Here Granny appeared with the lemonade and the story was abruptly ended. Phœbe refrained from questioning the man about the story but as she sat under the arbor and afterwards, as she started up the street of the little town, she wondered over and over how a boy could be the son of a soldier and hate the flag, and whether the story Old Aaron told her was the story of himself and Nason.


CHAPTER III

LITTLE DUTCHIE

"Aunt Maria said I dare look around a little," thought Phœbe as she neared the big store on the Square. Her heart beat more quickly as she turned the knob of the heavy door—little things still thrilled her, going to the store in Greenwald was an event!

The clerk's courteous, "What can I do for you?" bewildered her for an instant but she swallowed hard and said, "Why, we want twenty pounds of granulated sugar; ourn is almost all and Aunt Maria wants to make some strawberry jelly to-morrow. She said for Jonas to fetch it along on his home road."

"All right. Out to Jacob Metz?"

"Yes, he's my pop."

"I see. Anything else?"

"Three spools white thread, number fifty."

"Anything else?"

She shook her head as she handed him the money. "No, that's all for to-day. But Aunt Maria said I dare look around a little if I don't touch things."

"Look all you want," said the clerk and turned away, smiling.

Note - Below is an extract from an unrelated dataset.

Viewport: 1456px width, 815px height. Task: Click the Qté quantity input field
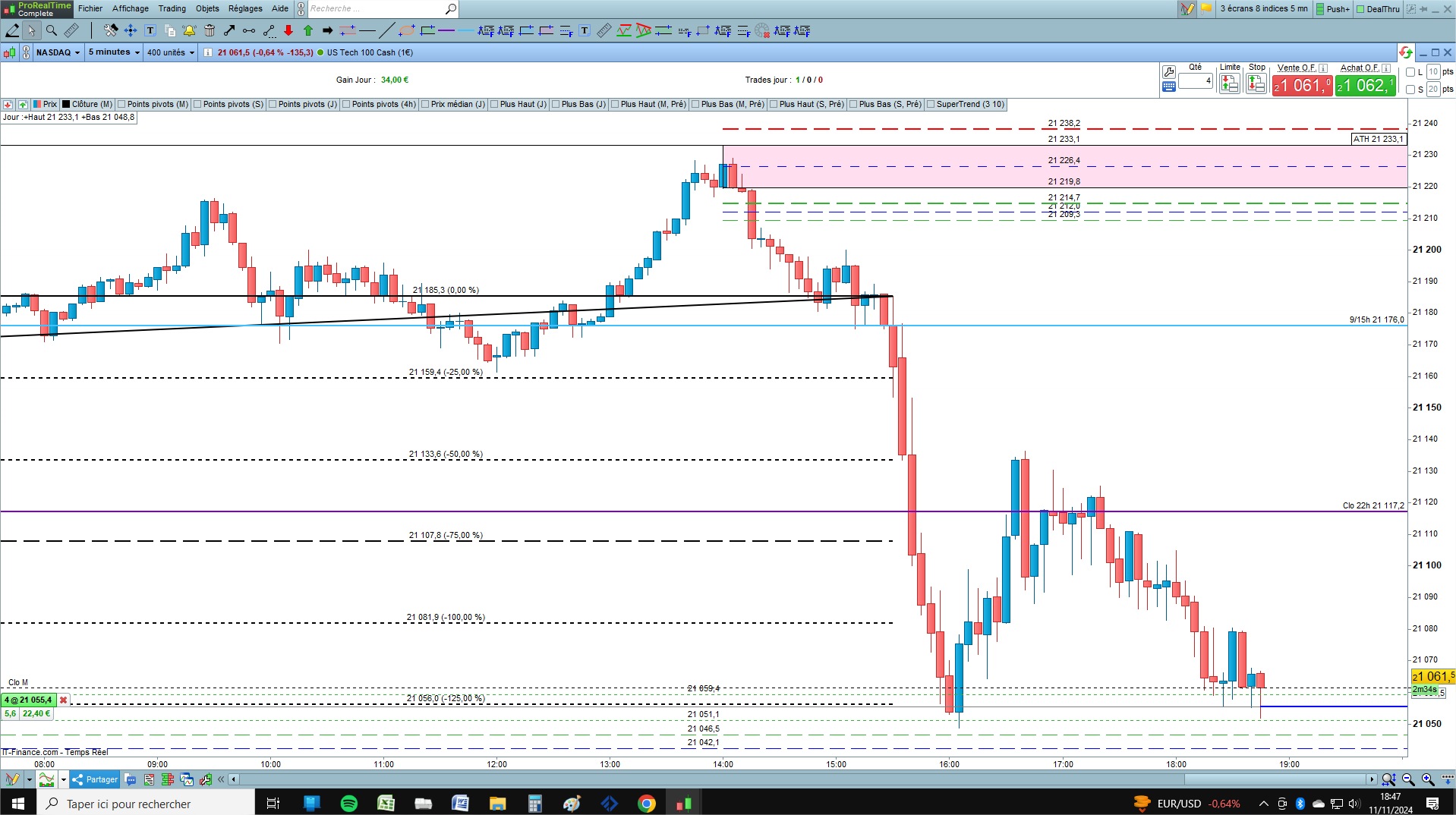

Phœbe began a slow tramp about the big store. There was the same glass case filled with jewelry. The rings and pins rested on satin that had faded long since, the jewelry itself was tarnished but it held Phœbe's interest with its meagre glistening. One little ring with a tiny turquoise aroused her desire but she realized that she was longing for the impossible, so she moved away from the coveted treasures and paused before the ribbons. Some of those same ribbons had been in the tall revolving case ever since she could remember going to that store. The pale sea-green and the crushed-strawberry were faded horribly, yet she looked at them with longing. "Suppose," she thought, "I dared pick out any ribbon I want for a sash—guess I'd take that funny pink one, or mebbe that nice blue one. But I kinda think I'd rather have a set of dishes or a doll. But then I got that rag doll at home and that pretty one that pop got for me in Lancaster and that Aunt Maria won't leave me play with. That's funny now, that she says still I daren't play with it for I might break it, that I shall keep it till I'm big. But when I'm big I won't want a doll, and then I vonder what! What will I do with it then?"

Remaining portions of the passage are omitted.